Yang Luput dari Pandangan, Sebuah Kisah Dibalik Semarak Sampah PBAK 2024

Sumberpost.com|Banda Aceh – Semarak sampah di depan Auditorim Ali Hasyimi Universitas Islam Negeri (UIN) Ar-Raniry sore itu memang tak elok dipandang seusai kegiatan Pengenalan Budaya Akademik dan Kemahasiswaan (PBAK). Sampah berhamburan, tergeletak di halaman Auditorium. Hembusan angin kala itu tidak terlalu kencang, hingga hanya beberapa sampah ringan berterbangan tipis.

Benda berwarna warni itu bak ditinggal tuannya pergi. Tergelatak beramai-ramai tanpa pemilik seolah tidak pernah berguna. Sayup-sayup, langkah kaki gerombolan Mahasiswa baru (Maba) terdengar semakin menjauh. Pantas saja, kegiatan hari itu telah usai.

Tepat di sebelah parkiran yang terletak di gedung Auditorium, terdapat dua bak sampah besar, Isinya tampak penuh hingga menjorok ke bagian luar. Disana, sepasang suami istri tanpak ligat bekerja memunguti botol dan kardus seolah dikejar oleh waktu magrib. Kecepatan tangannya mengabarkan bahwasannya ada target yang harus di capai di sore itu.

Tangan kanannya, ditemani satu bilah silet sibuk melucutkan label dari botol-botol disana. Kurang dari satu detik, goresan silet berhasil melepaskan setiap label pada botol. Mata mereka tajam bak mampu menyenter target dalam sekejap. Tampaknya, tak ada satu botol dan kardus pun yang bisa lolos dari pandangan mereka. 

Dari parkiran Auditorium, aku menimbang-nimbang untuk menghampiri mereka. Pikirku, mereka ligat bekerja karena ingin cepat-cepat pulang. Namun, sepertinya kali ini badanku mengalahkan pikiran. Langkahku pasti, sedikit demi sedikit menghampiri mereka.

“Permisi, maaf mengganggu pekerjaannya, apakah ibu dan bapak hanya mencari botol dan kardus saja. Saya mau bilang kalau di halaman depan Auditorium banyak kardus,” ujarku memberitahukan mereka.

Rasa takut karena telah mengganggu pekerjaan mereka masih menghantui pikiranku hingga detik itu dan benar saja, pekerjaan mereka terhenti lalu mereka menatapku heran. Dari tumpukan sampah disana, seorang perempuan paruh baya mendekatiku perlahan. “Iya” jawab perempuan itu, masih dengan raut heran.Tak mau kehilangan kesempatan, aku langsung bertanya.
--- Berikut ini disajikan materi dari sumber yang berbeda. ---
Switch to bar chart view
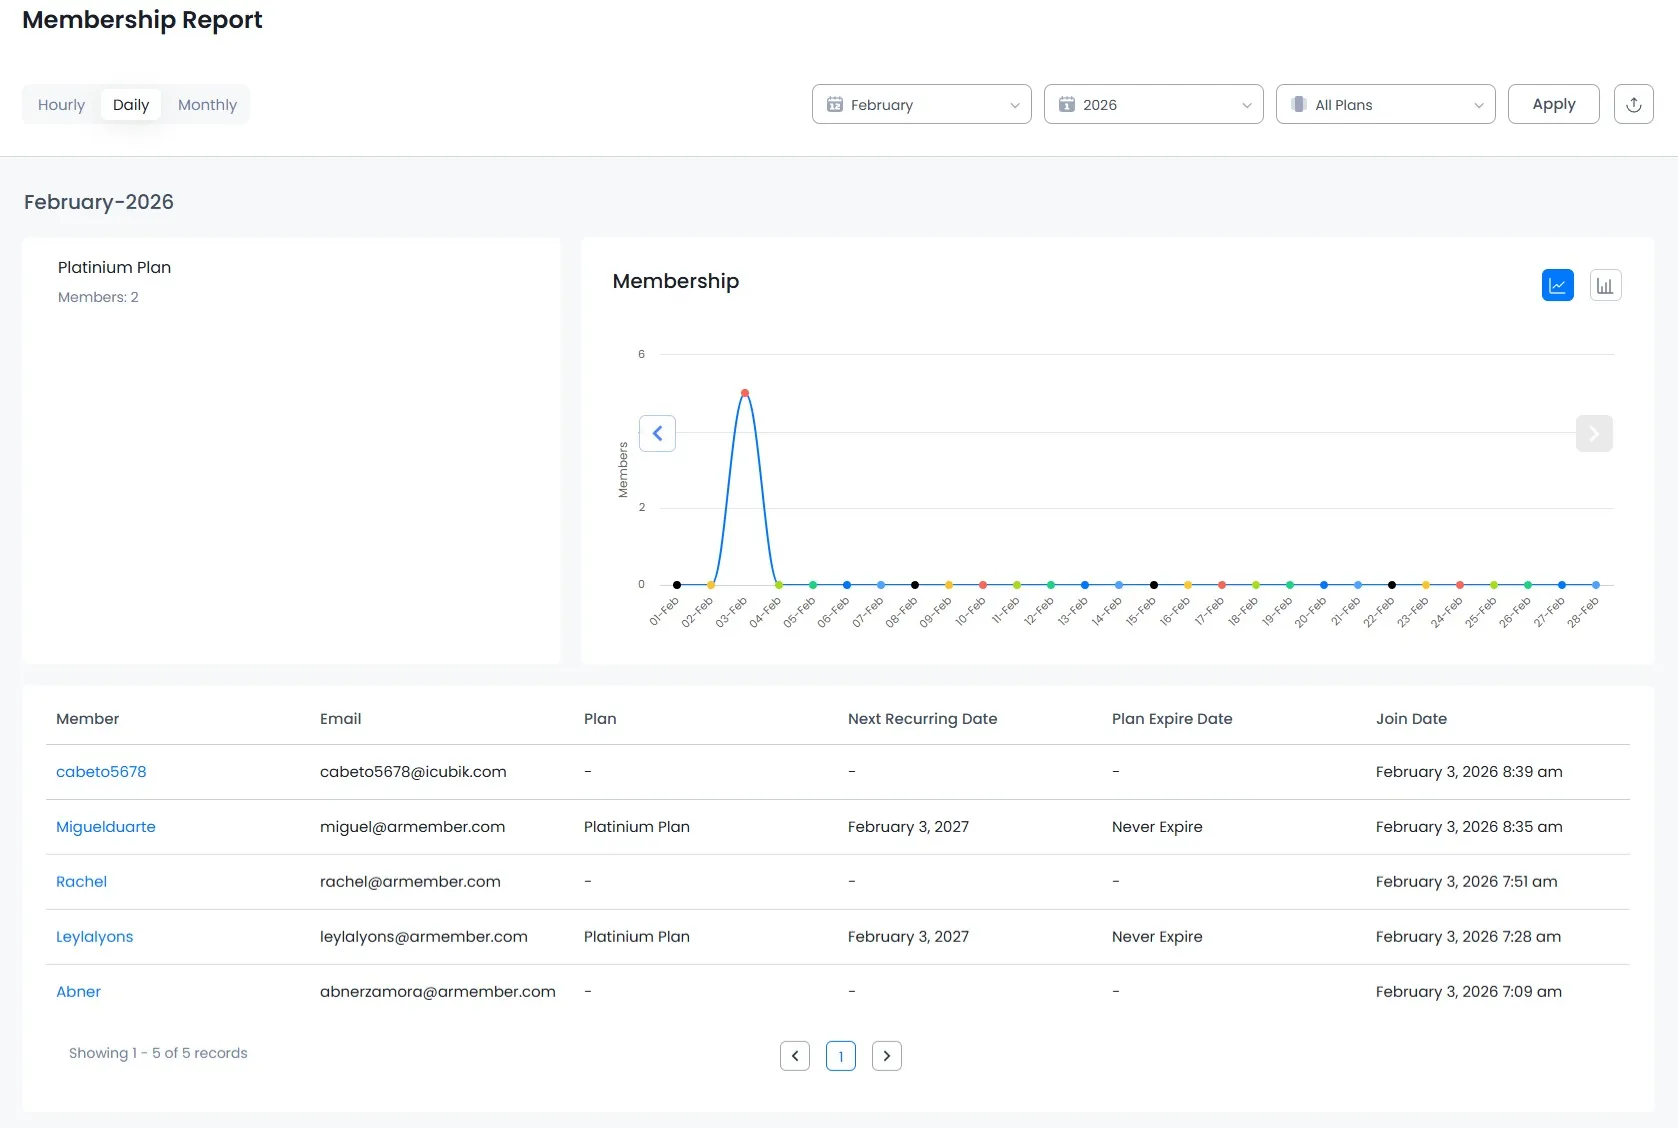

“Ibu selalu, mengambil sampah disini ya?,” tanyaku barusan membuka percakapan santai kami di sore itu.

“Iya, kami setiap hari disini. Ambil-ambil botol, sampah aqua gelas dan kardus disini, selalu disini,” jawab mereka sambil mengerjakan pekerjaannya.

Aku kembali memberikan informasi bahwasannya, tepat di depan gedung Auditorium Ali Hasyimi terdapat banyak kardus dan botol.

“Iya dek, disana banyak,” ujar laki-laki paruh baya yang setuju dengan perkataan ku barusan. Tak lama dari itu, pria paruh baya itu menghampiri kami.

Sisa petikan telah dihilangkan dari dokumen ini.